(Text provided)
■ ■ ■ ■ ■

The Department of State has published its final rule on changes to the issuance of nonimmigrant temporary visas for business or pleasure (B-1/B-2 visa). The rule establishes that traveling to the US for the primary purpose of obtaining US citizenship for a child by giving birth in the US — otherwise known as “birth tourism” — is an impermissible basis for the issuance of a B nonimmigrant visa. This rule is in immediate effect.
“A consular officer shall deny a B nonimmigrant visa to an alien who he or she has reason to believe intends to travel for this primary purpose.”
The Department of State reports several reasons behind its implementation of the rule. First, the Department of State seeks to clarify the ambiguous scope of activities covered by the phrase “visiting the US [. . .] temporarily for pleasure.” For purposes of visa issuance, the term “pleasure” in INA §101(a)(15)(B) refers to legitimate activities of recreational character, including tourism, amusement, visits with friends or relatives, rest, medical treatment, and activities of a fraternal, social, or services nature. Furthermore, the DOS seeks to clarify that traveling to the US for the primary purpose of obtaining US citizenship for a child by giving birth in the US is not a legitimate activity permitted for the issuance of a visa.
Within its publication, the DOS reports its awareness of many instances of birth tourism, citing that thousands of children are born in the US to B-1/B-2 nonimmigrants annually. Through this phenomenon, the Department of State believes that birth tourism poses a threat to national security as it enhances both foreign governments’ and entities’ access to the US. In addition, the rule promotes fairness as the publication addresses the stark difference between using a temporary visa for birth tourism to gain US citizenship versus the extensive, rigorous procedure that foreign nationals normally undergo during the process of naturalization.

■ ■ ■ ■ ■

(Information supplied)
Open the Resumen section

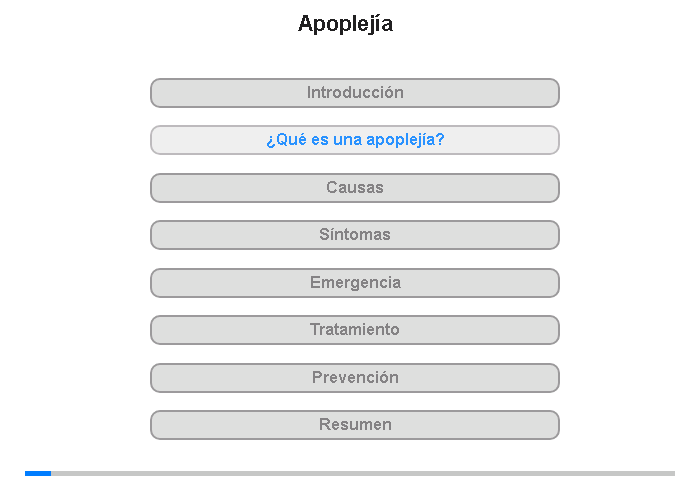[354, 425]
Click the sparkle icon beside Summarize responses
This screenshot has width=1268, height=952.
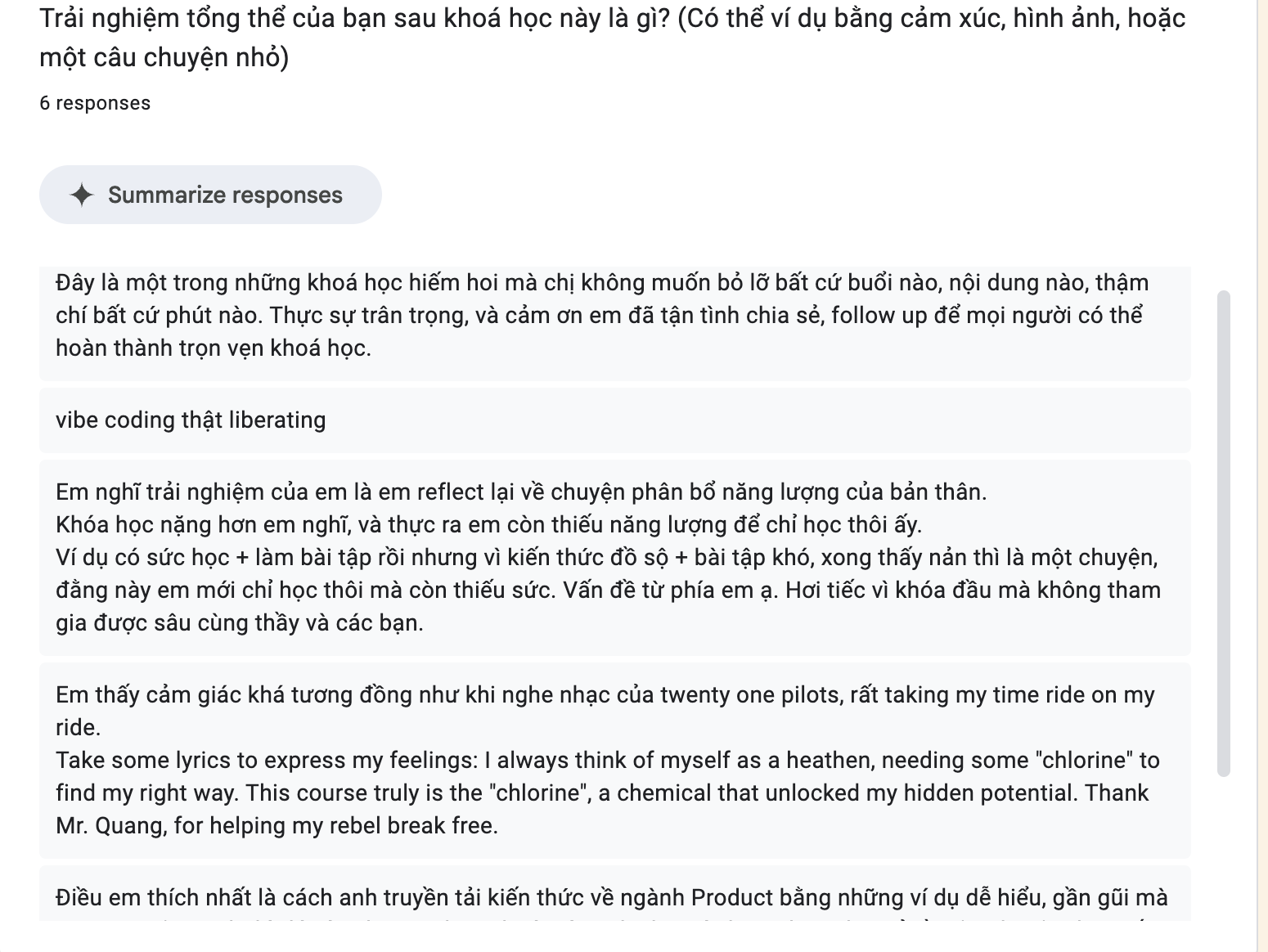coord(82,195)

■ ■ ■ ■ ■

(Assignment 1)
In the text on the birth tourism visa rule, why does the Department of State consider birth tourism a threat to national security?
(Assignment 2)
List every activity that the text on the birth tourism visa rule names as a legitimate activity of recreational character under the term "pleasure."
(Assignment 3)
Continue the text on the birth tourism visa rule from its final sentence.

(Written response 1)
The Department of State considers birth tourism a threat to national security because it enhances both foreign governments' and entities' access to the US.

(Written response 2)
- Tourism
- Amusement
- Visits with friends or relatives
- Rest
- Medical treatment
- Activities of a fraternal, social, or services nature

(Written response 3)
Under the new rule, there is a rebuttable presumption that a B nonimmigrant visa applicant who a consular officer has reason to believe will give birth during her stay in the US is traveling for the primary purpose of obtaining US citizenship for the child. In order to rebut this presumption, the visa applicant must establish a legitimate primary purpose other than birth tourism. For example, it is unlikely that an applicant will be issued a visa simply by showing receipts of a birth plan in the US. However, an applicant who identified a birth plan in the US based on specialized medical care for a complicated pregnancy could potentially rebut the presumption. The final rule also requires that B nonimmigrant visa applicants who seek medical treatment in the US must demonstrate, to the satisfaction of the consular officer, their prior arrangements for such treatment subject to the medical provider’s approval, and established their ability to pay all costs associated with such treatment.